Santiago Font en el gabinete de las maravillas

È del poeta il fin la meraviglia
Giambattista Marino (1569-1625)

Casas / enfiladas, casas enfiladas, / casas enfiladas. Cuadrados, cuadrados/ cuadrados./ Casas enfiladas./ Las gentes ya tienen el alma/ cuadrada,/ideas en fila /y ángulo en la espalda./ Yo misma he vertido ayer una lágrima, / Dios mío, cuadrada.
Alfonsina Storni (1892-1938)

Las tendencias más jansenistas de la vanguardia histórica procedieron por un despojamiento de todo lo que, partiendo de la pintura académica, se consideraba accidental: contenidos narrativos, históricos, alegóricos, simbólicos, descriptivos…
Por este camino, se llegó a una ascesis que eliminó la búsqueda de profundidad para reafirmar la bidimensionalidad del cuadro: “Se rappeler qu’un tableau, avant d’être un cheval de bataille, une femme nue ou une quelconque anecdote, est essentiellement une surface plane recouverte de couleurs en un certain ordre assemblées”. (Maurice Denis, 1870-1943).
Luego, desde la experiencia cubista, negadora del punto de vista único, se abolió la perspectiva, indiscutida desde el Renacimiento. Finalmente, los abstractos acabaron por abandonar la figuración para crear una especie de música visual, no una reproducción del mundo, sino un objeto que se añade a él.
La última fase de este proceso consistiría en suprimir incluso la existencia de ese objeto, para dejar el arte reducido a un mero concepto (Duchamp & Co). Por este camino tan exigente y restrictivo quedaron fuera del sistema muchos de los atributos que hacen fascinante buena parte del arte del pasado, tanto para los expertos como para el gran público.

Santiago Font ha armado su obra con los restos dispersos e inconexos de este colosal naufragio. Busca la sorpresa, la paradoja, el trampantojo, el humor crítico, la metamorfosis…
Santiago hubiera sido muy bien recibido en la Wunderkammer o gabinete de las maravillas del castillo de Praga en tiempos del emperador Rodolfo II, que reunía objetos curiosos de todo el mundo junto con la obra de alquimistas, astrólogos, constructores de autómatas y pintores extravagantes y ambiguos como Arcimboldo.

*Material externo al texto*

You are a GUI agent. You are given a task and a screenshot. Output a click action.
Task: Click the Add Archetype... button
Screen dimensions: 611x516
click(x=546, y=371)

En los retratos, Santiago Font desearía incorporar el alma de los modelos, a través de la captación profunda de la mirada y el gesto. Los peces abisales desfilan ordenadamente como modelos en una pasarela; los paisajes urbanos, a la manera de los “Caprichos” de Piranesi, extrapolan entornos inconexos – Calle Mayor de Palencia devenida en Venecia o en costa cantábrica- u objetos cotidianos que, mediante una rima visual, se transforman para adquirir otra significación – abrelatas de el explorador español convertido en escualo, sacacorchos que evoca un gimnasta, bodegones que recuerdan lúdicamente los modelos insuperables de Sánchez Cotán-, reflejos rebeldes que no siguen las leyes de la óptica – torre de San Miguel que se niega a invertirse en el río, o la lectora de Poe que se repite en el espejo desafiando la simetría, como en la obra de Magritte-, la apisonadora que levita y la ballena voladora. O los objetos travestidos como personajes de teatro: botella-tuareg, frascas y recipientes seriados evocadores de una singular feria sevillana…

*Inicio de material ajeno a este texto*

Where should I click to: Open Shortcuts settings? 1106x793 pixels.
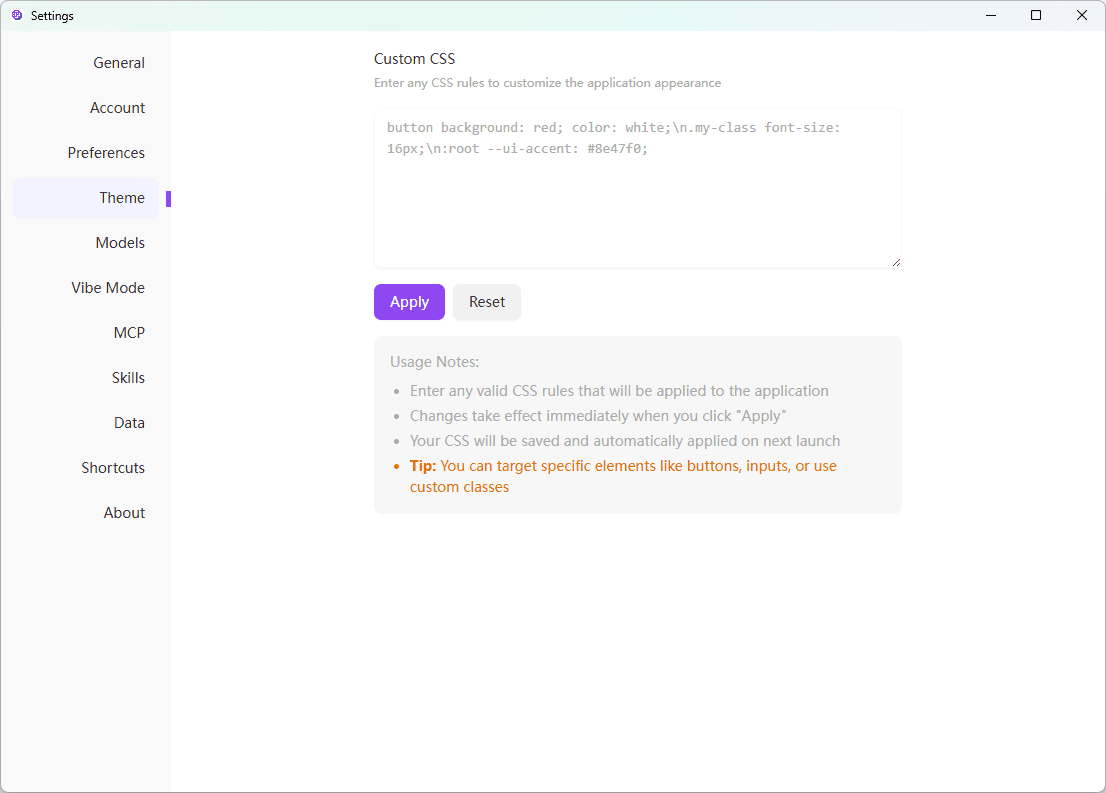pyautogui.click(x=113, y=468)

El último paso en la sorpresa es la incorporación del movimiento en objetos, incluso destinados a permanecer inmóviles, como el maniquí de Bellas Artes, u otros juguetes intelectuales, cuyo abolengo literario puede encontrarse, desde el caballo volador de las Mil y Una Noches al Hombre de Palo de Juanelo Turriano o la bailarina mecánica que enamoró a Hoffmann en uno de sus más célebres relatos.
En estos artilugios provocadores, las órbitas de los planetas pueden ser cuadradas, o centradas en el dinero y el sexo; el velero permanece inmóvil mientras el marco fluctúa. La “bouteille ivre” rememora el barco de Rimbaud, y el caballo “ Ostinatto” desdice su condición de modelo de madera destinado a la inmovilidad. O la maniquí ciclista, activada por su máquina.
A diferencia de los mecanismos convencionales, irremediablemente cíclicos y repetitivos, estos ‘serious toys’ incorporan, en ocasiones, un elemento caótico o aleatorio, impredecible como nuestras vidas.
La lágrima cuadrada de Alfonsina o la ‘meraviglia’ de Marino señalan una ruta por la que Santiago Font sigue encontrando pecios que rescatar.

Francisco de la Plaza, Catedrático de Historia del Arte. Universidad de Valladolid, 2018.